■ Selected extract ■
==============================

Though there were some books designed to teach youngsters how to paint, widespread illustrated children’s books didn’t become possible until the invention of a new printing process, lithography. First developed in Germany in the 1790s, lithography reduced the time, difficulty and cost to reproduce detailed illustrations. This increased the general population’s access to printed books, and along with changes to children’s education — the first U.S. kindergarten was started in the 1850s — encouraged the early rise of coloring books in the second half of the 19th century.
One notable example, the Little Folks’ Painting Book, came in 1879. Using line drawings by illustrator Kate Greenaway, it was published by the McLoughlin Brothers, a company that printed children’s books from the mid 1800s to early 1900s. They weren’t necessarily the absolute first in the genre, but the McLoughlin Brothers continued publishing Little Folks’ books and were key to popularizing children’s coloring books.
Then, as now, companies were keen to influence children and advertise their products wherever possible. Hood’s Sarsaparilla, a soft drink company, which made their own painting book in 1894, was one of a number of companies that used such books to advertise their products. Examples ranged from the National Lead Company, which made lead paints and a number of painting books as part of their Dutch Boy campaign in the 1920s, to Kentucky Fried Chicken Corporation’s 1965 Coloring Book. Popular franchises were also turned into coloring books, like Buster’s and Mary Jane’s Painting Book, which showed off the characters from the Buster Brown comic strip, created by Richard F. Outcault.
Because wax crayons only took off in the 20th century, initially watercolors were the pigments of choice. That’s why the early ones were generally called painting books. As the century progressed, and crayons increasingly provided easy pigmentation, coloring books became ubiquitous features of childhood. Even Dr. Spock remarked on their utility, suggesting “perhaps a coloring book or two, to keep the children occupied until the food is served,” as the New Yorker has noted. Art educators weren’t always on board with coloring inside the lines — some, like Viktor Lowenfeld, argued that coloring books limited children’s creativity.

==============================

■ Problem set ■
A. In the text on the history of coloring books, who drew the line drawings for the Little Folks' Painting Book?
B. Extend the text on the history of coloring books, continuing from where it stops.

■ Data records ■
==============================

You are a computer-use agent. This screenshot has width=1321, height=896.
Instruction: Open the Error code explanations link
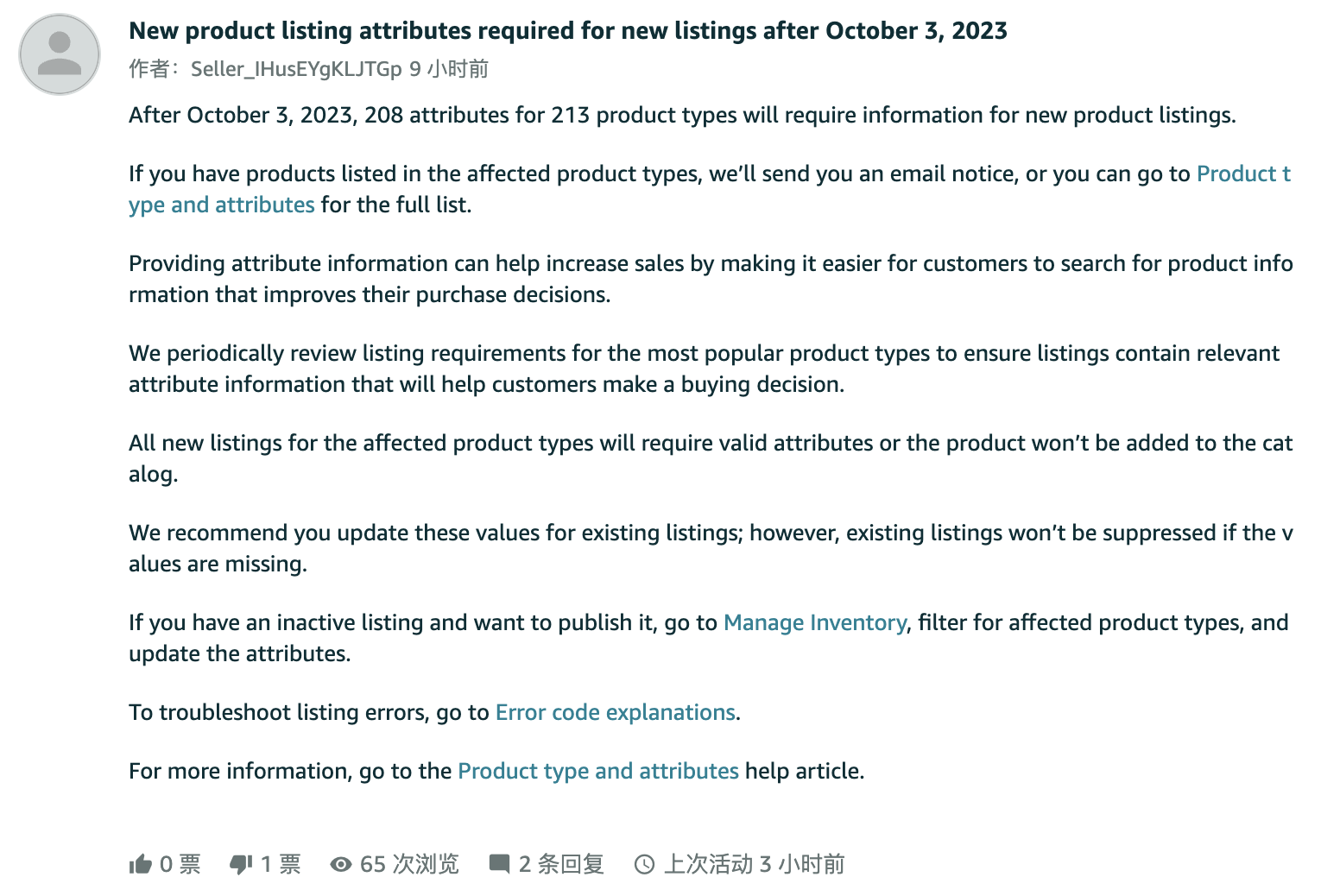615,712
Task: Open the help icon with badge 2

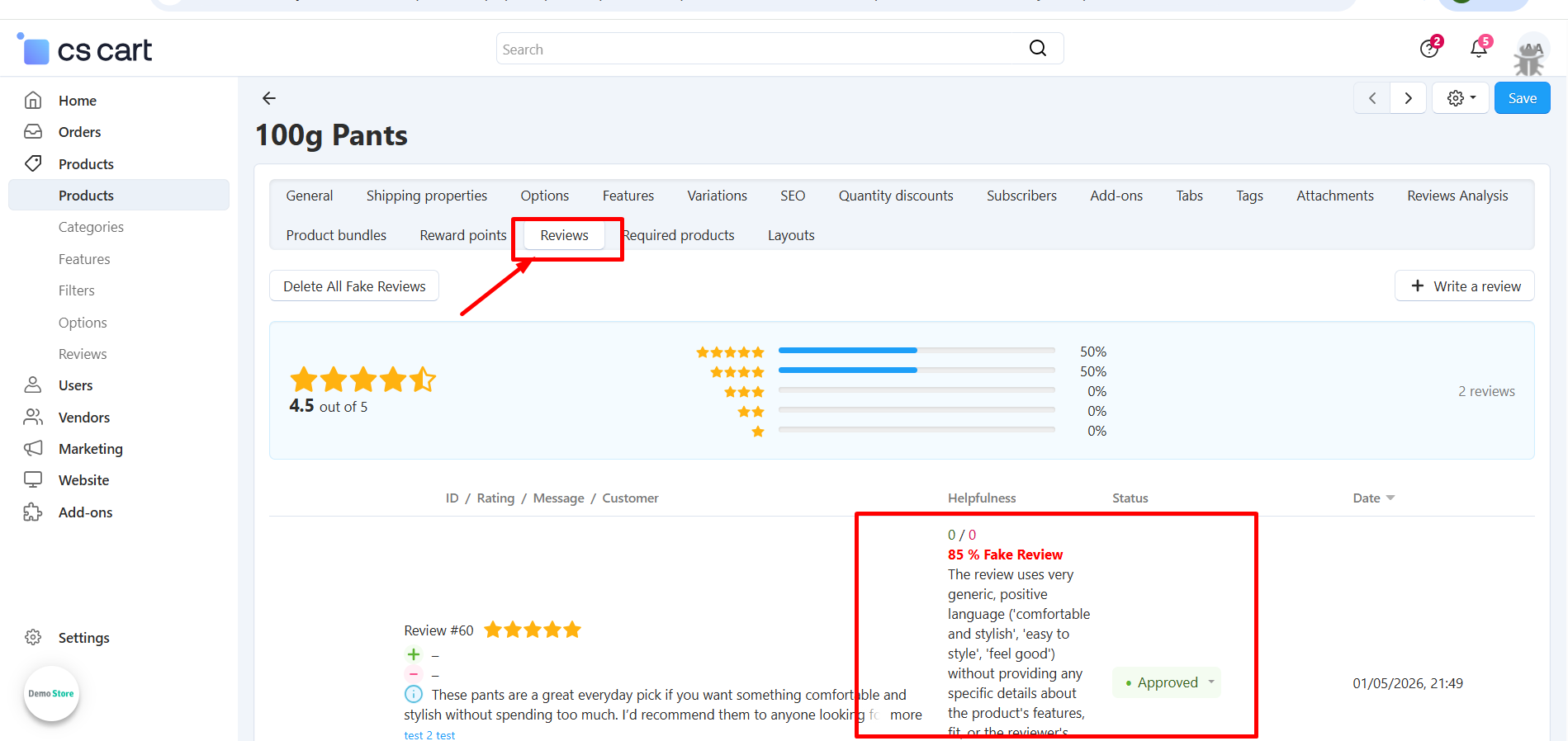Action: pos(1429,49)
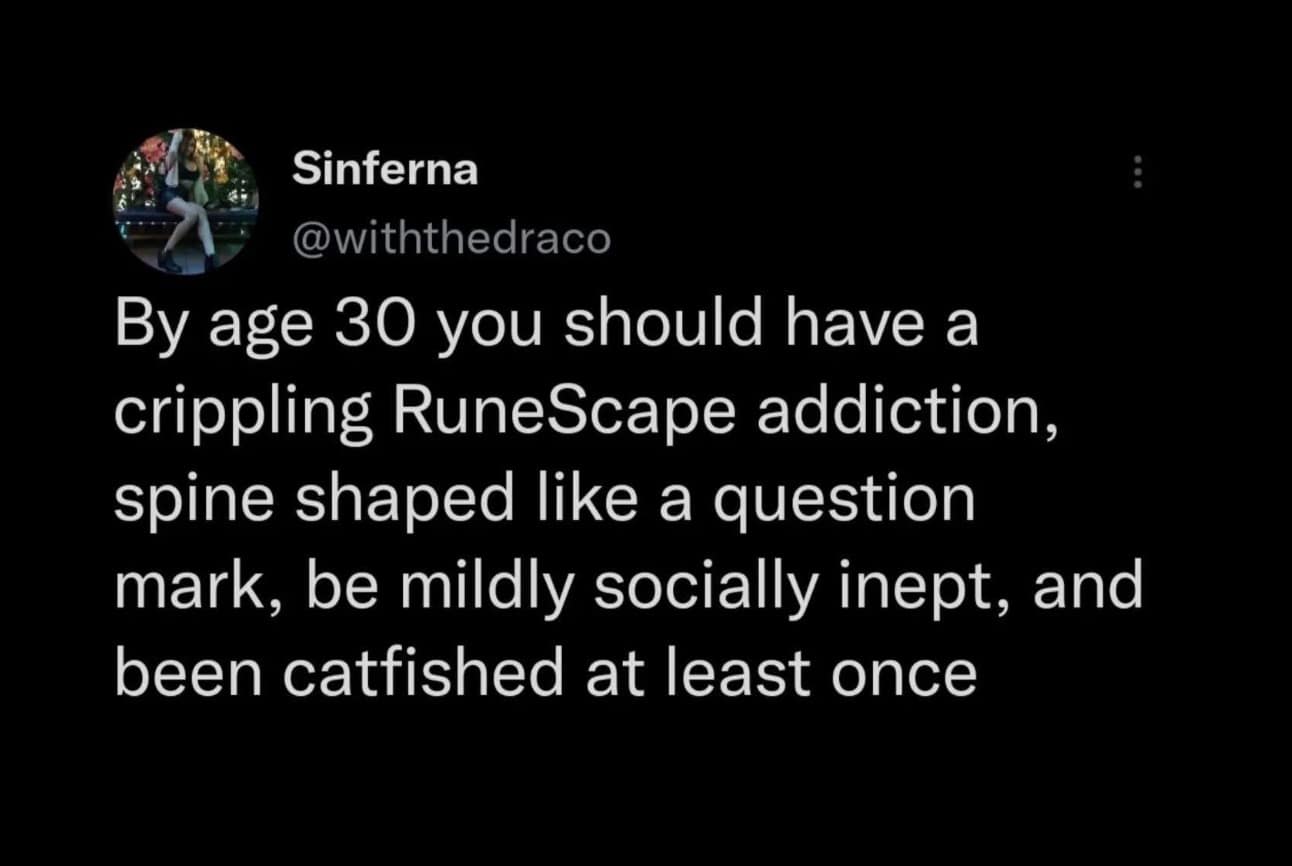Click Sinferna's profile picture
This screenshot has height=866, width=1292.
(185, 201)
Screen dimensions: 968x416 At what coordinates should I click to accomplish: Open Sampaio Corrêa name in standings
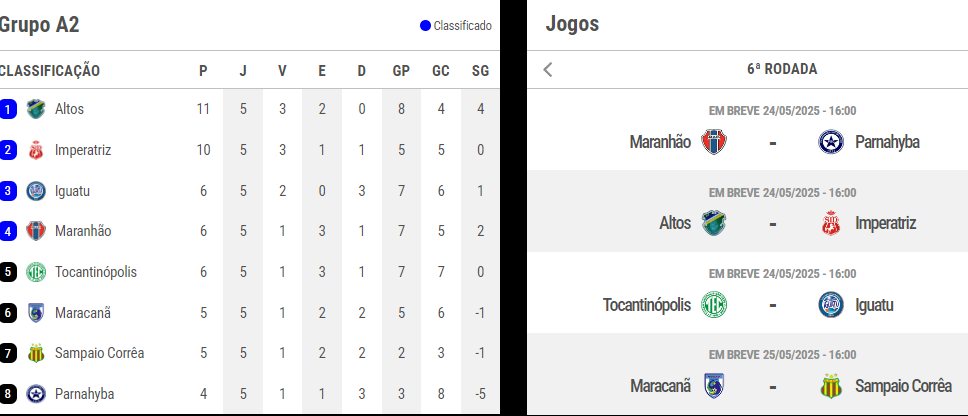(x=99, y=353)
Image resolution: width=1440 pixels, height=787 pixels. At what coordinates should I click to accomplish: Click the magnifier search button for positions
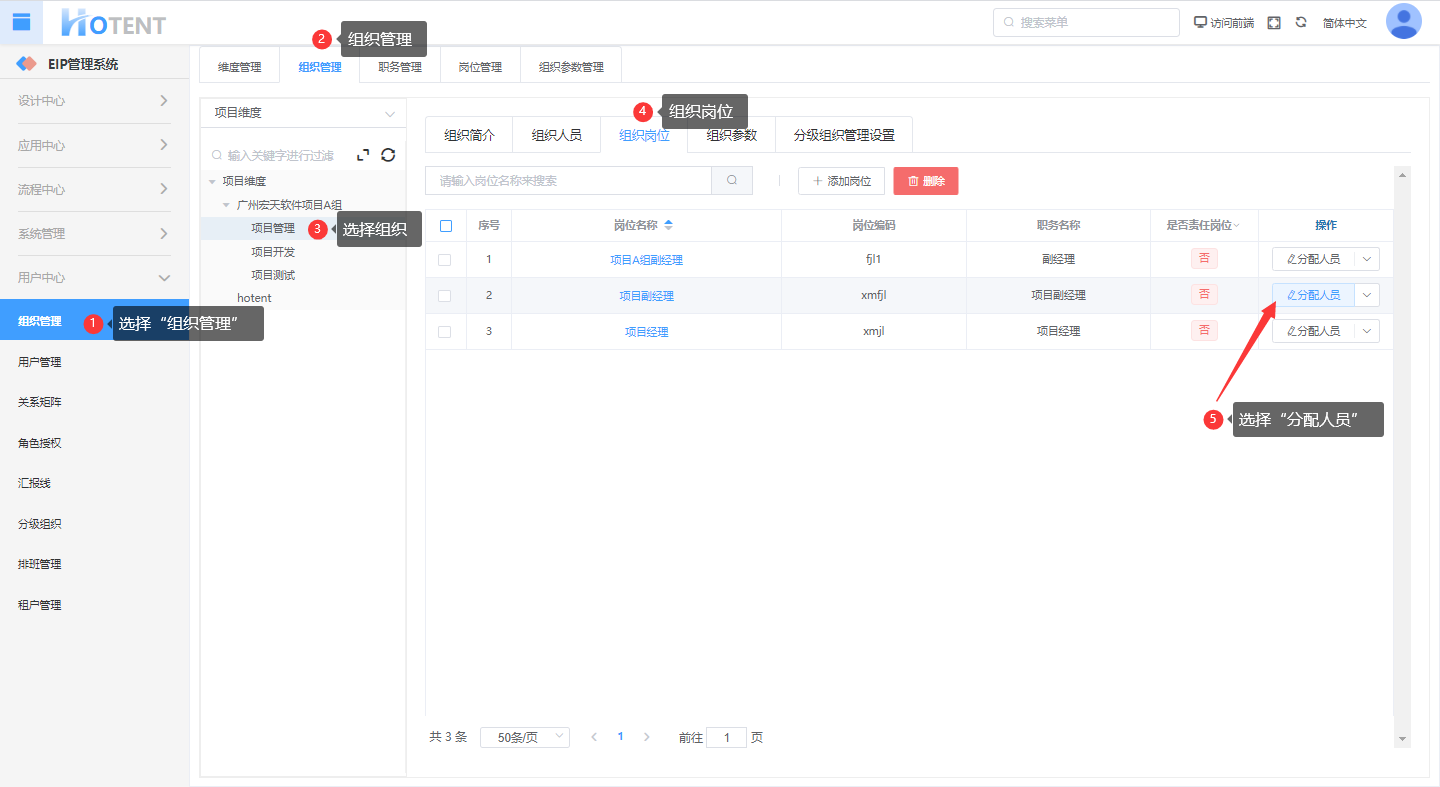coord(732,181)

==============================

■ Written responses ■
A. Kate Greenaway

B.
By the 1960s, with coloring books firmly entrenched in American childhood, their adult counterparts experienced a resurgence, now with a radical and satirical twist that relied on the format’s association with innocence, as Laura Marsh explained for the New Republic. The Executive Coloring Book, published in 1961 by three Chicago advertising professionals, started the craze with darkly satirical caption instructions like “THIS IS MY SUIT. Color it gray or I will lose my job.”
By 1962, adult coloring books were the subject of a New York Times trend piece. Other hits from the period included a 1962 coloring book by Mort Drucker about President John F. Kennedy, which was the New York Times # 1 bestseller for 14 weeks, and the John Birch Coloring Book, which was not approved by the John Birch Society and poked fun at conspiracy theories. The Washington Post even reported on a doctor using a specially designed coloring book as a diagnostic tool for psychological disorders in 1963. Most coloring books, even adult ones, were not as controversial as the Black Panther Coloring Book, which was condemned by the Panther leaders and encouraged violence against police. The denunciation notwithstanding, 1,000 copies were printed, apparently by a FBI infiltrator, and the pamphlet featured at a House Committee on Internal Security hearing in 1970. Dover, a publishing company that supports the designation of Wednesday as National Coloring Book Day, has been producing adult coloring books for decades.
From educational tools to familiarize learners with art history, anatomy or complex systems to recreational coloring books, the phenomenon continues to evolve and surprise.